Time flies, they say, but the development of the calendar we use to measure the passage of it took centuries to perfect, as David Ewing Duncan documents. In addition to math and astronomy, Duncan shows, the Gregorian calendar we use today is equally the result of a quirky interplay of politics, history and religion.
Before the Julian calendar was introduced, for example, priests in the Roman Empire exploited the calendar for political ends, inserting days and even months into the calendar to keep the politicians they favored in office. Tired of the chaos that this undependable system eventually gave rise to, Julius Caesar finally set out to put the long-abused calendar back on track in 45 B.C., with a calendar that identified the length of the year as being 365 and the fourth part of a day long.
This was admirably close to the actual length of the year, as it turns out, but the Julian calendar was not so perfect that it didn't slowly shift off track over the following centuries. But, hundreds of years later, monks were the only ones with any free time for scholarly pursuits -- and they were discouraged from thinking about the matter of "secular time" for any reason beyond figuring out when to observe Easter. In the Middle Ages, the study of the measure of time was first viewed as prying too deeply into God's own affairs -- and later thought of as a lowly, mechanical study, unworthy of serious contemplation.
As a result, it wasn't until 1582, by which time Caesar's calendar had drifted a full 10 days off course, that Pope Gregory finally reformed the Julian calendar. Ironically, by the time the Catholic church buckled under the weight of the scientific reasoning that pointed out the error, it had lost much of its power to implement the fix. Protestant tract writers responded to Gregory's calendar by calling him the "Roman Antichrist" and claiming that its real purpose was to keep true Christians from worshiping on the correct days. The "new" calendar, as we know it today, was not adopted uniformly across Europe until well into the 18th century.
There are plenty of the sort of fun facts one would hope for in a book of this sort, and Duncan does his best to make the frequently dry subject matter sexy wherever he can (such as when he refers to the Julian calendar as "born of Caesar's tryst with Cleopatra"). Duncan gives credit to a number of lonely scholars who died in obscurity, but he often neglects to show how these men did their mysterious work. Preferring to address the politics of the day, he chooses not to explain, even in laymen's terms, how Copernicus used his astrolabe or Galileo used his telescope to figure out the nature of things.

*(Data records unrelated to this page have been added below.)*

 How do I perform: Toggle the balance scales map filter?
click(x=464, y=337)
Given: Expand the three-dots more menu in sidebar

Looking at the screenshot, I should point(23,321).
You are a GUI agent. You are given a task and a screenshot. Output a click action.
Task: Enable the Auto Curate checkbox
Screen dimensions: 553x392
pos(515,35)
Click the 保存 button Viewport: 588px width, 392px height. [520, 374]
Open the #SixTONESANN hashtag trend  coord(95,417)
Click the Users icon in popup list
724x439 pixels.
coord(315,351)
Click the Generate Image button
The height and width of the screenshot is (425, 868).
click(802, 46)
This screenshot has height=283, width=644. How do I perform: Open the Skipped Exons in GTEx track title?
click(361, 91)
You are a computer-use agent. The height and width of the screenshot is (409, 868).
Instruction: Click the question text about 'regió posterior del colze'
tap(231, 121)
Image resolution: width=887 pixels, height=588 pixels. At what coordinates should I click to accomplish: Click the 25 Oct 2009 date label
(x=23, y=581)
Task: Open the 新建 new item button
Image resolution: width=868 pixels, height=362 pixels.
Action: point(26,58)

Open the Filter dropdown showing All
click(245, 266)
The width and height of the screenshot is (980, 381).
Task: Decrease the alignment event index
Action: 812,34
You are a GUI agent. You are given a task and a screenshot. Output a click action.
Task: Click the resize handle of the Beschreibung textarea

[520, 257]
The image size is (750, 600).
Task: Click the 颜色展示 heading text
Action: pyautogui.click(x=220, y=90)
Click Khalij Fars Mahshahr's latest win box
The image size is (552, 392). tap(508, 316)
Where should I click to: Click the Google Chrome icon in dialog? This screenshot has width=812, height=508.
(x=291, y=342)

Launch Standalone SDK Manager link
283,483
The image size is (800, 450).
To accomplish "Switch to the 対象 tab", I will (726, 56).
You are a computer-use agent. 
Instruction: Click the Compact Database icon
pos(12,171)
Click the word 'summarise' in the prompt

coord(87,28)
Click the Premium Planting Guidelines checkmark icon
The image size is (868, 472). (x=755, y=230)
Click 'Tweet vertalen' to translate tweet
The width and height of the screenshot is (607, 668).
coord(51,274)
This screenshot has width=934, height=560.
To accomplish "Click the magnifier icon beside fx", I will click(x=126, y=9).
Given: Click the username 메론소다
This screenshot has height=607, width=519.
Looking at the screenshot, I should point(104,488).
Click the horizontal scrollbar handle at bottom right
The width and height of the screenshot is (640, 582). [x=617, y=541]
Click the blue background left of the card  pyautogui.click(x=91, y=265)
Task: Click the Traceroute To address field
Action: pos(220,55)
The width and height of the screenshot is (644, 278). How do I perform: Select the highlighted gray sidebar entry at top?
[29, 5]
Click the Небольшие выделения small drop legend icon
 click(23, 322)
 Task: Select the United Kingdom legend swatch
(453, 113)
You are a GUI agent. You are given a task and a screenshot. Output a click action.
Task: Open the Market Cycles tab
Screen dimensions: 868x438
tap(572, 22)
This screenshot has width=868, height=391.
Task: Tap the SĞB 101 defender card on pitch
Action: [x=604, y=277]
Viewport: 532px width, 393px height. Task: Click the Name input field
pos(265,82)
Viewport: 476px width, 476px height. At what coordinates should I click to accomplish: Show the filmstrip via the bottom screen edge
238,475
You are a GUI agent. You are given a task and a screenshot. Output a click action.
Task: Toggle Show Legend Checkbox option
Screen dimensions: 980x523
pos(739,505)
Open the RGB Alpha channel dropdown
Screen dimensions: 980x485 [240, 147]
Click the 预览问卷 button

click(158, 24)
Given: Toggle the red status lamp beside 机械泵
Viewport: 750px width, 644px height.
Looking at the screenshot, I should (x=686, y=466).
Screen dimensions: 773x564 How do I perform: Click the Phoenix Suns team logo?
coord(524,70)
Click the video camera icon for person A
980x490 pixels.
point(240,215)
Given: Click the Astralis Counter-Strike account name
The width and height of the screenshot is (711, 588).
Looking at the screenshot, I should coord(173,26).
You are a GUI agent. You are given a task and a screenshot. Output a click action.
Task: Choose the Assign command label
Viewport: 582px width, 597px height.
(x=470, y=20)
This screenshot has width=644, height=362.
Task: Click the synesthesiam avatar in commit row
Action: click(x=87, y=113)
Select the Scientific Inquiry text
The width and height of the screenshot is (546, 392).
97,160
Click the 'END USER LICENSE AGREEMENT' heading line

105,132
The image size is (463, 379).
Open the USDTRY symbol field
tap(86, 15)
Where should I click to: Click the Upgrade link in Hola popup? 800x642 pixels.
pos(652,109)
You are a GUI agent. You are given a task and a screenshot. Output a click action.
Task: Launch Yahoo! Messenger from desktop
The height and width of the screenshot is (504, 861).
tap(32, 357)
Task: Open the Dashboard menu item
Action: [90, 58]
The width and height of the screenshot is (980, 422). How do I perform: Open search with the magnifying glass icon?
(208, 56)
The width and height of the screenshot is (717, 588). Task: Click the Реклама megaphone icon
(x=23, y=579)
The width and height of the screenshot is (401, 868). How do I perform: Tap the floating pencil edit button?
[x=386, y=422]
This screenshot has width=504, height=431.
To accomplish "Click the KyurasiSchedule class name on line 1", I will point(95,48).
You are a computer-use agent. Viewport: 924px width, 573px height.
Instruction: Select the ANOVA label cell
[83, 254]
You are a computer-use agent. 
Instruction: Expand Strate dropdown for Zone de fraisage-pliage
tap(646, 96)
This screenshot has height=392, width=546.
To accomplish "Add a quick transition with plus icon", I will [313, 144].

This book would've benefited from an introduction, or a chapter somewhere, spelling out our current understanding of the "right answer" to the year problem, which stumped so many thinkers for so long. As it is, Duncan has written a book that colorfully illustrates the wild randomness of the calendar's creation and how it has shaped peoples' lives, but that chooses to leave the actual motion of the heavens in the dark.